Mais le renard a suffisamment de campagnols à croquer pour ne pas s’attaquer au gros chat. L’hiver par contre, lorsqu’il faut nourrir ses petits, cela peut arriver. De leur côté, même s’ils sont redoutablement impressionnants, les vautours ne s’attaquent qu’aux animaux blessés et aux charognes. Il y a aussi le risque de la mort aux rats répandu par les voisins pour contrer cette année la prolifération de rongeurs qui s’attaquent aux granges. En notre absence une mulote avait même eu le toupet d’accoucher sur une de nos couettes. Nous n’avons pas ce genre de problème avec les biches et les cerfs qui sortent du bois le soir pour brouter sur la colline.


Le beau temps nous permet d’admirer la nature après une semaine dans la grisaille et, pire, un brouillard opaque qui nous plonge dans le coton.
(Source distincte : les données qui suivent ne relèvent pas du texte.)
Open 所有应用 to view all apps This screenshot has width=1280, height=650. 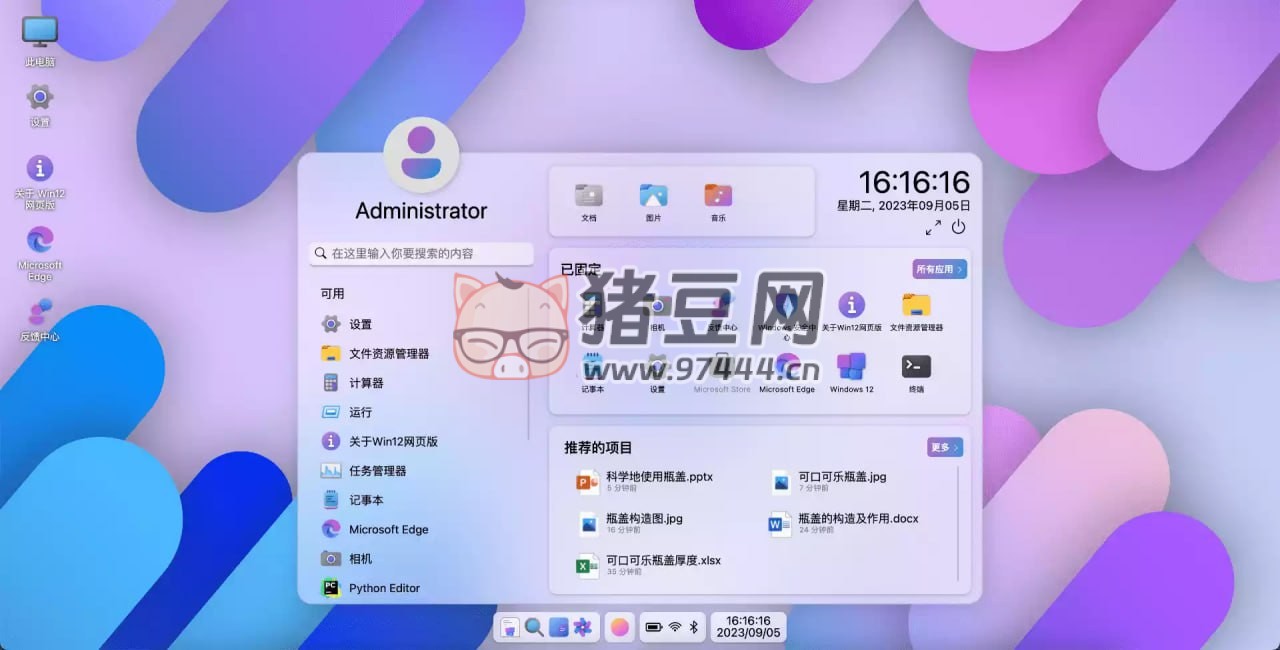pos(939,268)
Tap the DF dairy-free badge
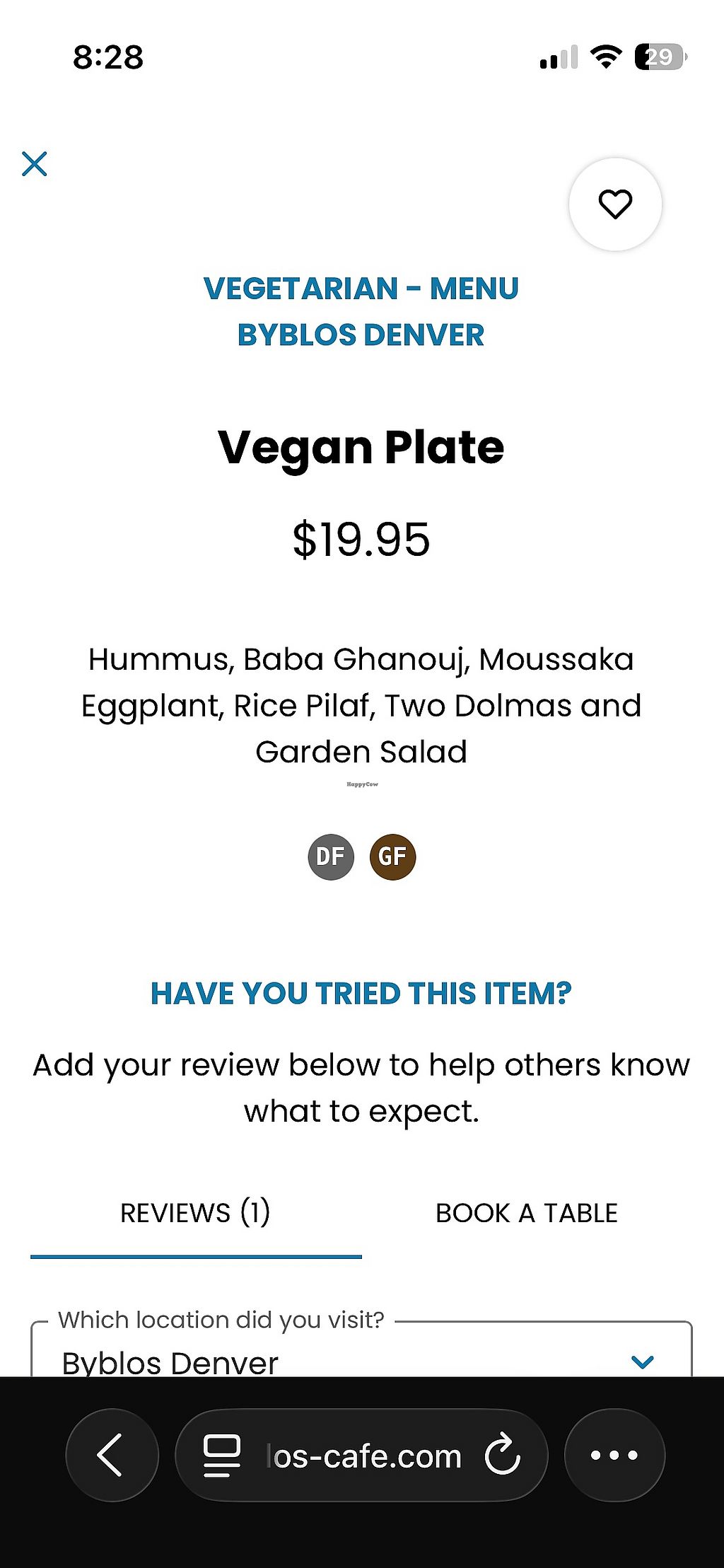The height and width of the screenshot is (1568, 724). (x=331, y=856)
Quand tombe le rideau sur le théâtre millénaire il n’y a rien d’autre à faire qu’à bouquiner ou regarder des films. Après trois jours de ciel immaculé, nous passons à l’action météorologique. Les nuages jouent à saute-mouton avec le soleil, ils montent vers le ciel à la vitesse d’un cheval vapeur et se dissipent sous une gomme embuée. L’appareil-photo est toujours à portée de main. En regardant les images des années passées on voit que les neiges sont de moins en moins éternelles. Mon scénario de L’astre devient de plus en plus crédible. Il y a vingt ans personne ne voulait entendre parler de mon histoire de fin du monde, avec la Terre se rapprochant du Soleil…


Nous profitons de cette amélioration du temps pour nous promener sur la montagne avec Karine, Sacha et Jasmin. J’en prends le risque bien que la randonnée pentue me soit fortement déconseillée, pour mon dos, mes chevilles et mes genoux. Je ne peux pas rester à faire de la chaise longue, même si les polars de Michel Bussi me captivent. Alors je grimpe comme un cabri, l’objectif au poignet. Lorsque je me suis fixé un but, fut-il futile ou dément, je suis capable de me défoncer et me dézinguer, et je fonce tête baissée, le nez au vent, les oreilles dressées, tous mes sens en alerte. Sauf qu’après je paye les pots cassés. Il fallait nous voir, Christophe, David et moi les pieds plongés dans l’abreuvoir glacé. Le lendemain je fais de l’à-plat-dos pour éviter le lumbago qui toque à ma porte. Et je me replonge dans la lecture passionnante de Les fous du son de Laurent de Wilde dont je ne manquerai pas d’écrire les louanges à la rentrée de septembre lorsque je reprendrai mon blog pour de bon !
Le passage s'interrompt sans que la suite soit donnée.